De acordo com pt.wedoany.com-A Basin Electric Power Cooperative, em parceria com sua engenheira parceira Burns & McDonnell, concluiu no prazo o projeto de expansão da Fase IV da Usina Pioneer (PGS IV), localizada a noroeste de Williston, Dakota do Norte. O projeto, uma expansão de 580 MW com turbinas a gás de ciclo simples e motores alternativos, foi finalista na categoria de usinas a gás natural do prêmio POWER Top Plants.
A expansão decorreu do rápido crescimento da demanda de eletricidade na região de Bakken. No início de 2022, a cooperativa estimou que o crescimento da carga local seria mais de 300 MW superior às projeções anteriores, exigindo nova capacidade de geração até o verão de 2025 para atender à demanda dos sistemas membros e evitar o risco de inadimplência nos compromissos de geração com a Southwest Power Pool Regional Transmission Organization.

O ciclo tradicional de desenvolvimento de uma nova usina, de vários anos, não atendia a esse prazo. As duas empresas adotaram um cronograma de desenvolvimento acelerado, combinado com um modelo progressivo de engenharia, aquisição e construção (EPC) de "livro aberto para livro fechado" (open-to-closed book). Jim Lund, engenheiro mecânico sênior da Basin Electric, afirmou que a parceria entre as empresas já dura mais de 50 anos, e a colaboração com a subsidiária de construção AZCO, mais de 25 anos, o que permitiu que o plano do projeto EPC se alinhasse às metas de cronograma e financeiras da Basin. O escopo de construção da AZCO incluiu a instalação mecânica de seis motores alternativos Wärtsilä W18V50SG de 18 MW e duas turbinas a gás Siemens Energy STG6-PAC-5000F de 240 MW.
O projeto avançou conforme o plano estabelecido. O conselho da Basin Electric aprovou a aquisição das turbinas a gás, dos motores alternativos e dos transformadores elevadores dos geradores antes da definição do custo total do projeto, garantindo a reserva de espaço na linha de produção dos equipamentos. A empresa também executou, por conta própria, uma linha de transmissão de 345 kV com 17 milhas, paralela ao projeto de geração, conectando as novas instalações à sua própria rede elétrica.
A construção começou em março de 2023, e a primeira estrutura de aço foi erguida cinco meses depois. A equipe pré-fabricou fora do local 3.158 rolos de tubulação e 100 toneladas de aço estrutural, utilizando equipamentos especiais para escavar o solo congelado. Ao reordenar as tarefas de construção, as interrupções na cadeia de suprimentos e os atrasos nos equipamentos não afetaram a data final de conclusão em agosto de 2025.

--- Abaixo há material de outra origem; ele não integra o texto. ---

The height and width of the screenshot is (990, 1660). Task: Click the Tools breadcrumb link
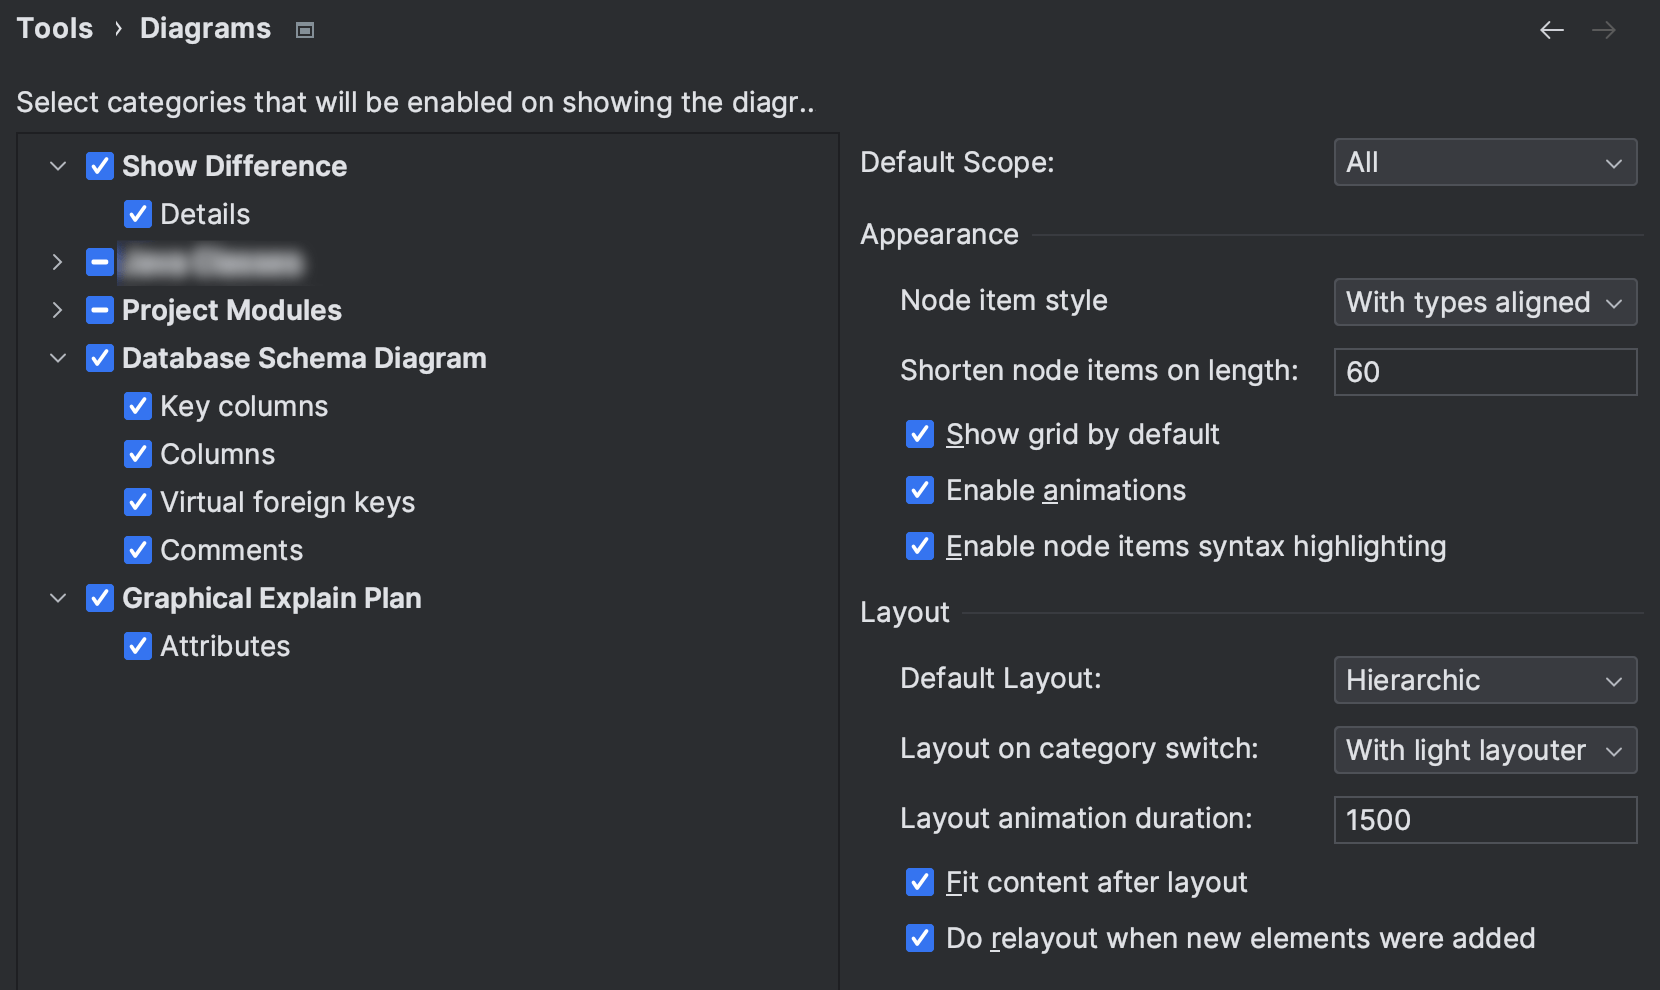(54, 28)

O projeto exigiu a integração de duas tecnologias de geração distintas junto à usina de gás natural existente de 803 MW, envolvendo, na prática, a construção simultânea de dois pátios greenfield a uma milha de distância em uma área brownfield, sendo a integração dos sistemas de controle com a infraestrutura utilitária existente o principal desafio de engenharia. As partes coordenaram a Basin Electric, a Burns & McDonnell, a Siemens Energy e a Wärtsilä em torno dos objetivos do projeto com uma filosofia de "um único time". O custo final da expansão ficou US$ 10 milhões abaixo do orçamento.
Em termos de segurança, o projeto registrou mais de um milhão de horas de trabalho contínuas sem acidentes registráveis, com uma taxa de incidentes registráveis totais (TRIR) de 0,54. O pico de trabalhadores na construção foi de quase 500 pessoas, totalizando mais de 1,6 milhão de horas trabalhadas. Segundo a Burns & McDonnell, as práticas neste canteiro serviram de base para seu programa "Live Safer".

A PGS IV é o maior projeto de geração em um único local em Dakota do Norte nos últimos 40 anos. A equipe do projeto arrecadou mais de US$ 50 mil para o Eckert Youth Home, em apoio a jovens em situação de risco na comunidade de Williston. Gavin McCollam, vice-presidente sênior e diretor de operações da Basin Electric, afirmou que o projeto foi concluído dentro do prazo e do orçamento, alinhado à missão da cooperativa de fornecer energia às áreas rurais dos Estados Unidos.